Normal DC motors have almost linear characteristics with their speed of rotation being determined by the applied DC voltage and their output torque being determined by the current flowing through the motor windings. The speed of rotation of any DC motor can be varied from a few revolutions per minute (rpm) to many thousands of revolutions per minute making them suitable for electronic, automotive or robotic applications. By connecting them to gearboxes or gear-trains their output speed can be decreased while at the same time increasing the torque output of the motor at a high speed.
The "Brushed" DC Motor
A conventional brushed DC Motor consist basically of two parts, the stationary body of the motor called the Stator and the inner part which rotates producing the movement called the Rotor or "Armature" for DC machines.

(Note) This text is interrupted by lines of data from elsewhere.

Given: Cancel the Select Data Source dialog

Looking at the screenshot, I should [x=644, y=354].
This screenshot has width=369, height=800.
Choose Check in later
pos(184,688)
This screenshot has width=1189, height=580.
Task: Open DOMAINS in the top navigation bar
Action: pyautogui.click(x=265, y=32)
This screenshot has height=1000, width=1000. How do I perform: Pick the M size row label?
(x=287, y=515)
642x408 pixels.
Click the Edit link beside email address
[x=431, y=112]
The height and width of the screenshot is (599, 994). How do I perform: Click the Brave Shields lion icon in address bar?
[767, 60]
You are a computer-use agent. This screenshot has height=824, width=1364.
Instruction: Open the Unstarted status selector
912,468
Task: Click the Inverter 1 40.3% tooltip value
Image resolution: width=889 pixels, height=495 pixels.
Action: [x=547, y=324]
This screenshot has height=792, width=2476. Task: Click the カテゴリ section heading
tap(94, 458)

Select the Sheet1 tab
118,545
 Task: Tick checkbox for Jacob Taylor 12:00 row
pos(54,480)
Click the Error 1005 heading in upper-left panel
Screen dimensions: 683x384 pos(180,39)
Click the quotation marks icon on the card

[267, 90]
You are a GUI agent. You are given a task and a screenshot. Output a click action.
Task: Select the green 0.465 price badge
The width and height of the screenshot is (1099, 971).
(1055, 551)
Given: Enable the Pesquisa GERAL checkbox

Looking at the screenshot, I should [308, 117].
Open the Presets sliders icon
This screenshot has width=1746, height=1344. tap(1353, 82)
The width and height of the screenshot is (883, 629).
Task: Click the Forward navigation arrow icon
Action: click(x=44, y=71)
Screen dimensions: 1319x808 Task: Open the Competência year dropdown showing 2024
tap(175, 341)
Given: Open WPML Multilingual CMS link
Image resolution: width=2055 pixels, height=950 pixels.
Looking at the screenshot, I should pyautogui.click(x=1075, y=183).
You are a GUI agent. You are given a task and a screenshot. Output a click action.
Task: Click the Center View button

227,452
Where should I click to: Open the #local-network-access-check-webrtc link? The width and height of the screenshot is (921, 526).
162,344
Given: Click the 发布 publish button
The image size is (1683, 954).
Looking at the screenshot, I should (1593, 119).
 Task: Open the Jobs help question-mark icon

The motors wound stator is an electromagnet which consists of electrical coils connected together in a circular configuration to produce a North-pole then a South-pole then a North-pole etc, type stationary magnetic field system (as opposed to AC machines whose stator field continually rotates with the applied frequency) with the current flowing within these field coils being known as the motor field current. The stators electromagnetic coils can be connected in series, parallel or both together (compound) with the armature. A series wound DC motor has the stator field windings connected in series with the armature while a shunt wound DC motor has the stator field windings connected in parallel with the armature as shown.
Series and Shunt Connected DC Motor
The rotor or armature of a DC machine consists of current carrying conductors connected together at one end to electrically isolated copper segments called the commutator. The commutator allows an electrical connection to be made via carbon brushes (hence the name "Brushed" motor) to an external power supply as the armature rotates. The magnetic field setup by the rotor tries to align itself with the stationary stator field causing the rotor to rotate on its axis, but can not align itself due to commutation delays. The rotational speed of the motor is dependent on the strength of the rotors magnetic field and the more voltage that is applied to the motor the faster the rotor will rotate. By varying this applied DC voltage the rotational speed of the motor can also be varied.